MATERIAL PROVIDED below:

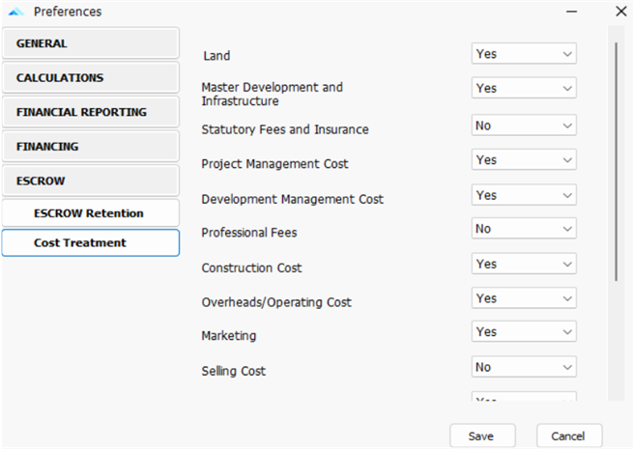Open Overheads/Operating Cost dropdown

(x=524, y=298)
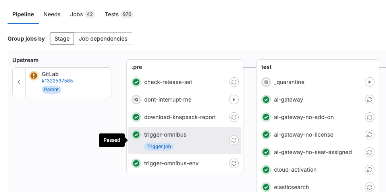Click the Trigger job badge
The image size is (386, 192).
coord(159,147)
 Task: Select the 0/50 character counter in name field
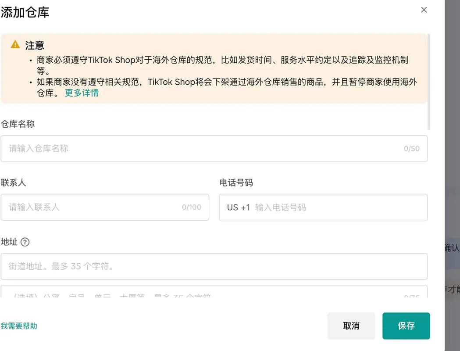[411, 149]
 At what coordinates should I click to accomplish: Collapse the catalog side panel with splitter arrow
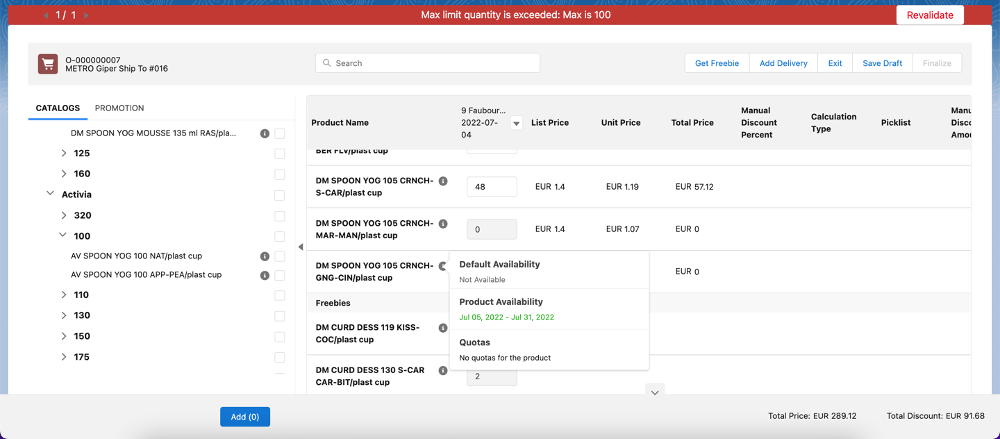301,247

End of MATERIAL PROVIDED.

## [YOUR ASSIGNMENT]
Once you find the line containing "Task: Select the", retype it and every line after it through the last line of the records above, exactly. Add nothing else, and leave out the pictures.

## [RESPONSE FOR THIS EXERCISE]
 Task: Select the 0/50 character counter in name field
[411, 149]
 At what coordinates should I click to accomplish: Collapse the catalog side panel with splitter arrow
301,247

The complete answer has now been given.